Source records

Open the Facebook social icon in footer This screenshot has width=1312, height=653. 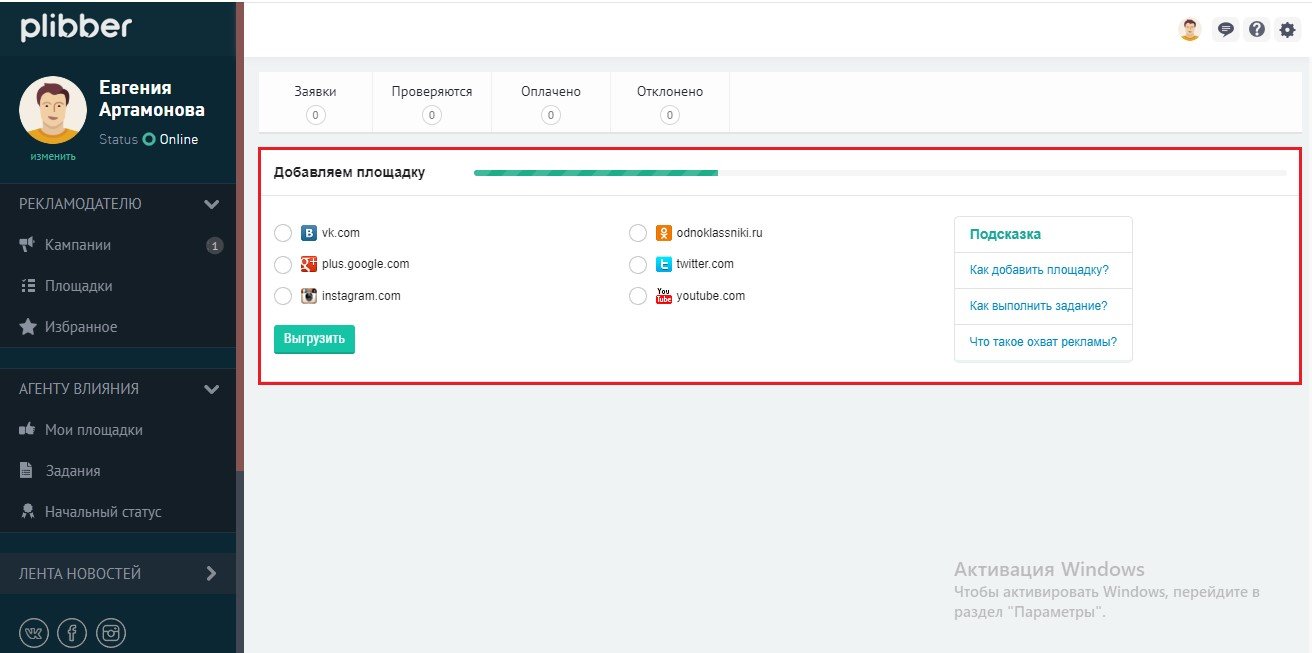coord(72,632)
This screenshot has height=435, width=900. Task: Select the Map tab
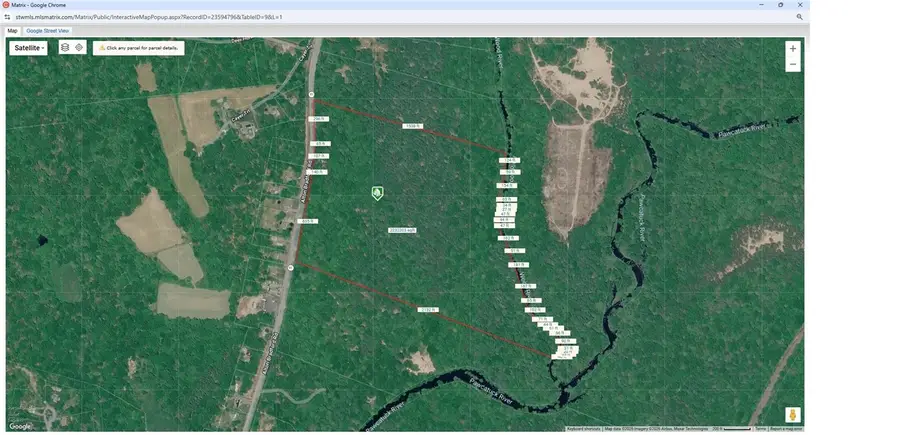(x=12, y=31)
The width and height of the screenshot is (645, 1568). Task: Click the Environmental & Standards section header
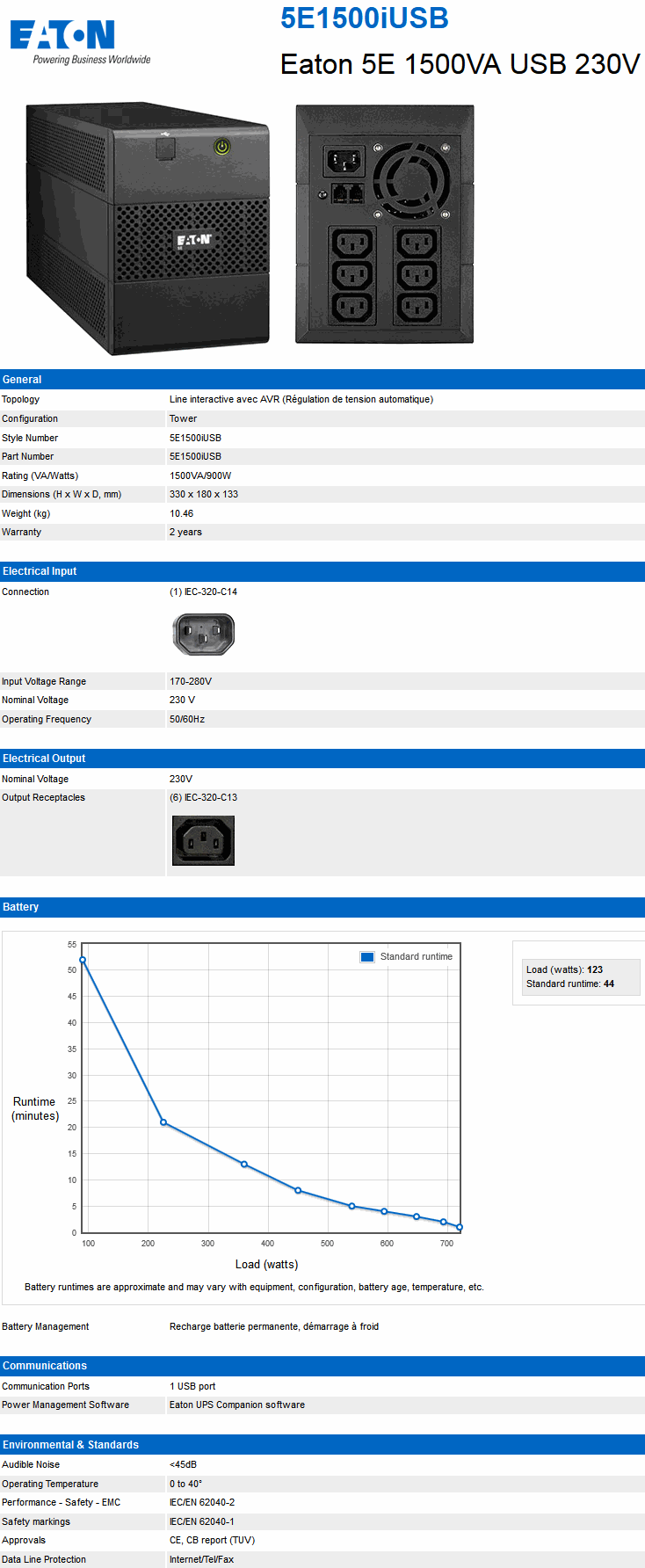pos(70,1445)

▶ Exercise instructions
Each line from the one containing "This screenshot has height=435, width=900." down to the final line of the records above must be reproduced exactly; no pictures go into the copy.

▶ Task answer
This screenshot has height=435, width=900. Task: Select the Map tab
(x=12, y=31)
The width and height of the screenshot is (645, 1568). Task: Click the Environmental & Standards section header
pos(70,1445)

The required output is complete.